Değerli yorumunuz için çok teşekkürler. Bir doğum doktoru olarak edindiğiniz tecrübelerinizden yola çıkarak ifade ettiğiniz düşüncelerinizi anlayabiliyorum. Bir patolog olarak bazı noktalarda size katılıyorum da. Evet dediğiniz gibi klinik ile iyi bir iletişim ve klinik bulgular ile anamnez çerçevesinde mikroskobik analizlerin yapılması oldukça önemli. Belirli durumlarda hata payı elbette olabiliyor ve bu bazen klinikten gelen örneğin yetersizliğiyle de doğrudan ilişkili. Derin bir tümöral olgudaki yüzeysel bir örnek bize yanıltıcı bir sonuç verebileceği gibi, inflamasyonlu bir tümördeki uygun olmayan örnekleme de teşhisi yanıltabilir. Bu durum özellikle sitolojik incelemelerde çok önemli. Zaten bu bizler tarafından da iyi bilindiği için genellikle olgulara temkinli yaklaşarak, gerektiği durumlarda yeniden örnekleme veya farklı tanı tekniklerinin de kullanılması gerektiğini ifade edebiliyoruz.

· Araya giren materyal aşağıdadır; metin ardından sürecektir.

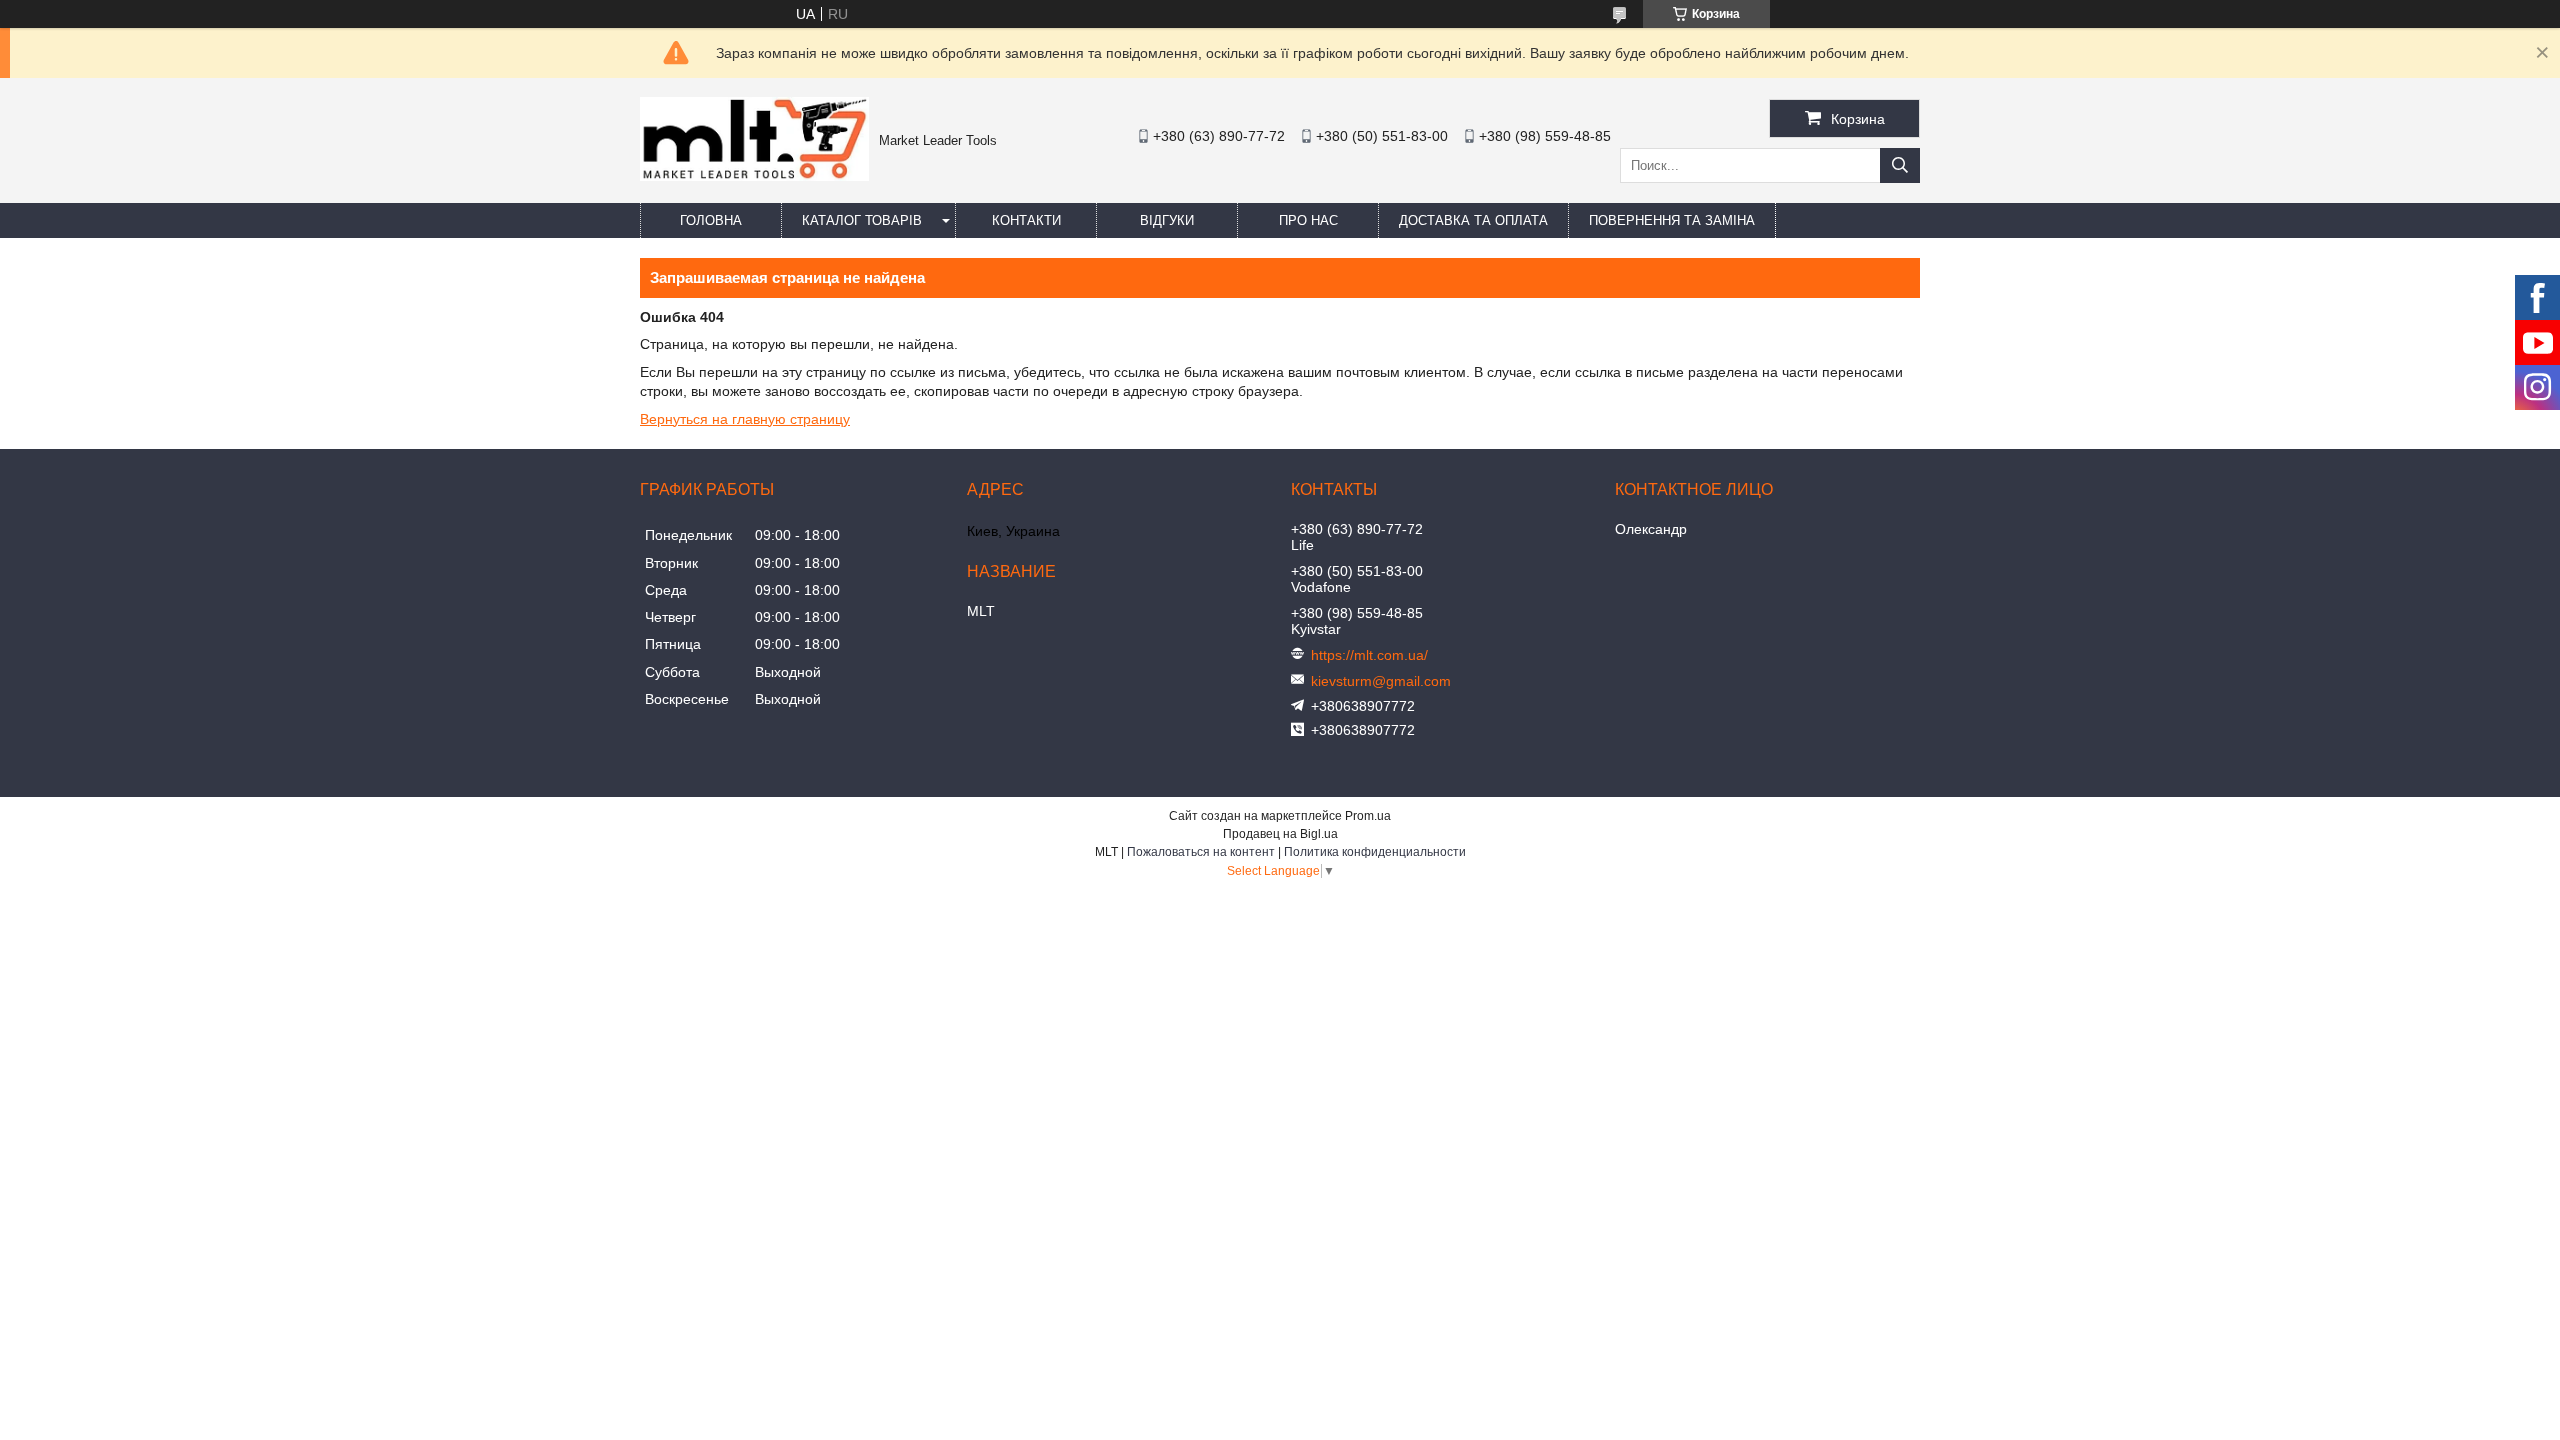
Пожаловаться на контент (1201, 852)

Patolog ve klinisyen iş birliği ve gerektiğinde teşhisin ardından ikincil konsültasyonların yapılması ve yeniden değerlendirmelerin istenebileceğini de derslerimizde öğrencilerimize anlatıyoruz. Yapay zeka konusunda ise belirttiğiniz gibi patoloji alanında da önemli gelişmeler söz konusu. Bu konuda bizler de halihazırda çalışmalar yürütüyor, çalışma ve teşhislerimizde yapay zekayı kullanmaya gayret ediyoruz. Örneğin immunohistokimyasal çalışmalarda immün pozitifliklerin yapay zeka aracılı daha doğru tanımlanabilmesi ve kişiden kişiye değişebilecek yorum farklılıklarının ortadan kaldırılması gibi. Bu tür gelişmeler bizler için aslında menfi değil, aksine faydalı bir bakış açısı ve gelişim sağlamaktadır. Zamanla insan-yapay zeka işbirliğinin teşhis ve tedavi konusunda çok daha iyi sonuçlar alınmasına vesile olabileceğini ümit ediyorum. Bu bağlamda bir tefekkür sağladığınız için teşekkür ederim.